* EXTRACT PROVIDED *

Opinion of the Court

The Court of Appeals for the Fifth Circuit reversed. 929 F. 2d 1014 (1990). It held that inmates alleging use of excessive force in violation of the Eighth Amendment must prove: (1) significant injury; (2) resulting "directly and only from the use of force that was clearly excessive to the need"; (3) the excessiveness of which was objectively unreasonable; and (4) that the action constituted an unnecessary and wanton infliction of pain. Id., at 1015. The court determined that respondents' use of force was objectively unreasonable because no force was required. Furthermore, "[t]he conduct of McMillian and Woods qualified as clearly excessive and occasioned unnecessary and wanton infliction of pain." Ibid. However, Hudson could not prevail on his Eighth Amendment claim because his injuries were "minor" and required no medical attention. Ibid.

We granted certiorari, 499 U. S. 958 (1991), to determine whether the "significant injury" requirement applied by the Court of Appeals accords with the Constitution's dictate that cruel and unusual punishment shall not be inflicted.

II

In Whitley v. Albers, 475 U. S. 312 (1986), the principal question before us was what legal standard should govern the Eighth Amendment claim of an inmate shot by a guard during a prison riot. We based our answer on the settled rule that " 'the unnecessary and wanton infliction of pain . . . constitutes cruel and unusual punishment forbidden by the Eighth Amendment.' " Id., at 319 (quoting Ingraham v. Wright, 430 U. S. 651, 670 (1977)) (internal quotation marks omitted).

What is necessary to establish an "unnecessary and wanton infliction of pain," we said, varies according to the nature of the alleged constitutional violation. 475 U. S., at 320. For example, the appropriate inquiry when an inmate alleges that prison officials failed to attend to serious medical needs is whether the officials exhibited "deliberate indifference."

* WORK INSTRUCTIONS *
Restate the court opinion starting at "We granted certiorari, 499" and ending at "not be inflicted.", swapping "certiorari" for "review".

* DATASET CONTENT *
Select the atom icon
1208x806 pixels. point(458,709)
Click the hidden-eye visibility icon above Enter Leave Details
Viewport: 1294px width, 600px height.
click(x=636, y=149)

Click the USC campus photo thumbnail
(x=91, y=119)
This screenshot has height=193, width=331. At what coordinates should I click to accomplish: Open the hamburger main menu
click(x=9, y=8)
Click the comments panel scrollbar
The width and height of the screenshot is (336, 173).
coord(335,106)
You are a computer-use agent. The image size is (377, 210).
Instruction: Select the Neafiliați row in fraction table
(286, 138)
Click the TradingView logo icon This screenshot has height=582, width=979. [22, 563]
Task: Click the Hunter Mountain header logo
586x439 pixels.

...

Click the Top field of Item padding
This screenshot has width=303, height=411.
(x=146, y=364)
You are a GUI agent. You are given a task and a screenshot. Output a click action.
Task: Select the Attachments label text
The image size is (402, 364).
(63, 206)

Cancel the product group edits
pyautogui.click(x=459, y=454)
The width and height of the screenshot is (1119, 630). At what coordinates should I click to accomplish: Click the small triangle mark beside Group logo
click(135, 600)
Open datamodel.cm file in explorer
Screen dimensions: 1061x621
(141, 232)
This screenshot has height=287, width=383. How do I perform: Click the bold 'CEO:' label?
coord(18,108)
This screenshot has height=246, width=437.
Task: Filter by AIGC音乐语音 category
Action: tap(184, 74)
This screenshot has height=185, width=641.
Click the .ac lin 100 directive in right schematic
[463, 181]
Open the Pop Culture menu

==

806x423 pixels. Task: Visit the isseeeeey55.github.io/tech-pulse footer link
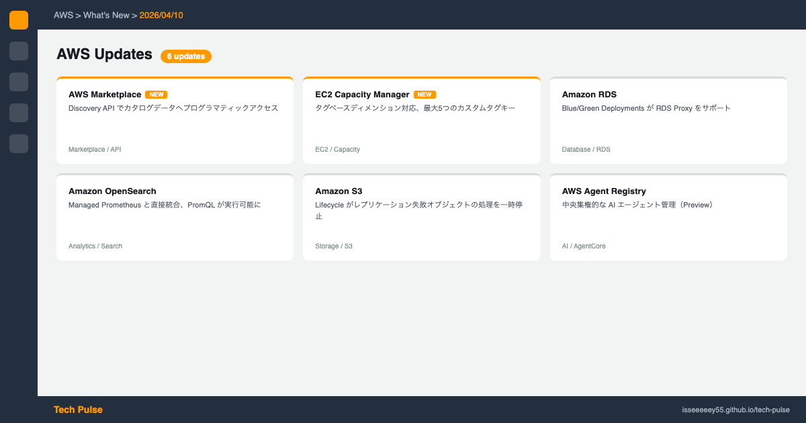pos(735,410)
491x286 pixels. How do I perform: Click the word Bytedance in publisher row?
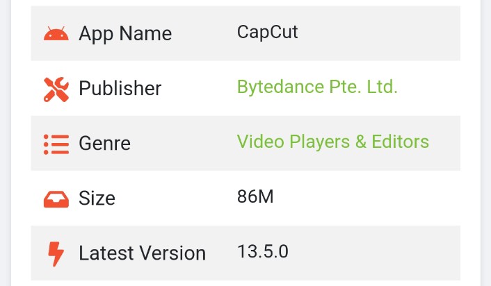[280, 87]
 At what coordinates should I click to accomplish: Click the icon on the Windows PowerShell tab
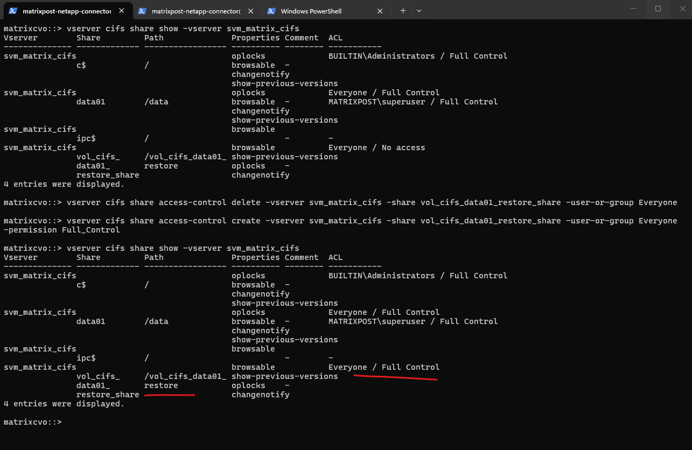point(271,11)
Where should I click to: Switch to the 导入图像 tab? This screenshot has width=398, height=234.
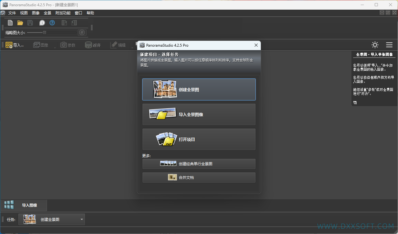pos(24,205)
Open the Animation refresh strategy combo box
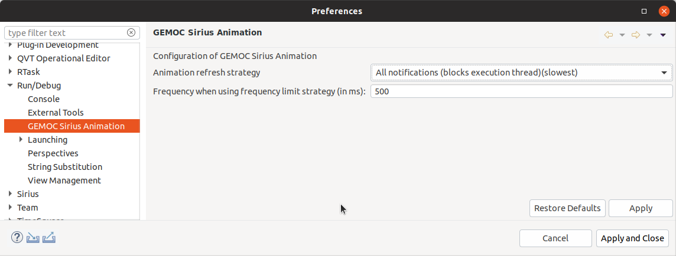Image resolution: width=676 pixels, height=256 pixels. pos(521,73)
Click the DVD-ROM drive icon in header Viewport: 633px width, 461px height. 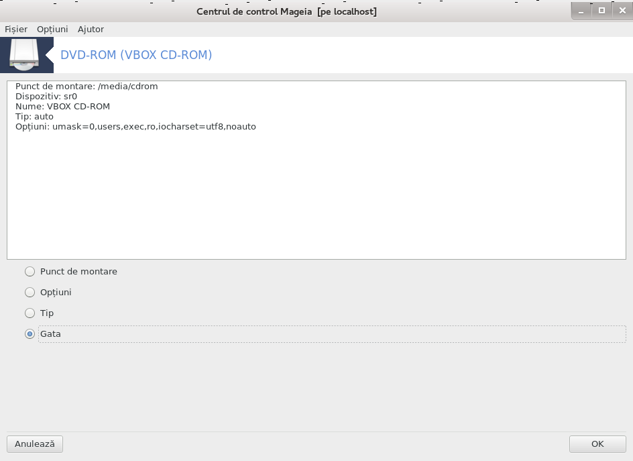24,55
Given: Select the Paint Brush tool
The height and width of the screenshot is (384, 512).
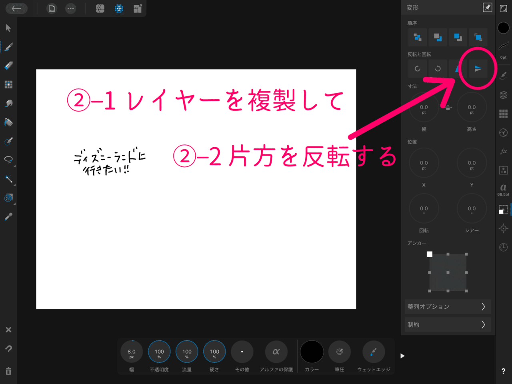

* TASK RESULT *
We granted review, 499 U. S. 958 (1991), to determine whether the "significant injury" requirement applied by the Court of Appeals accords with the Constitution's dictate that cruel and unusual punishment shall not be inflicted.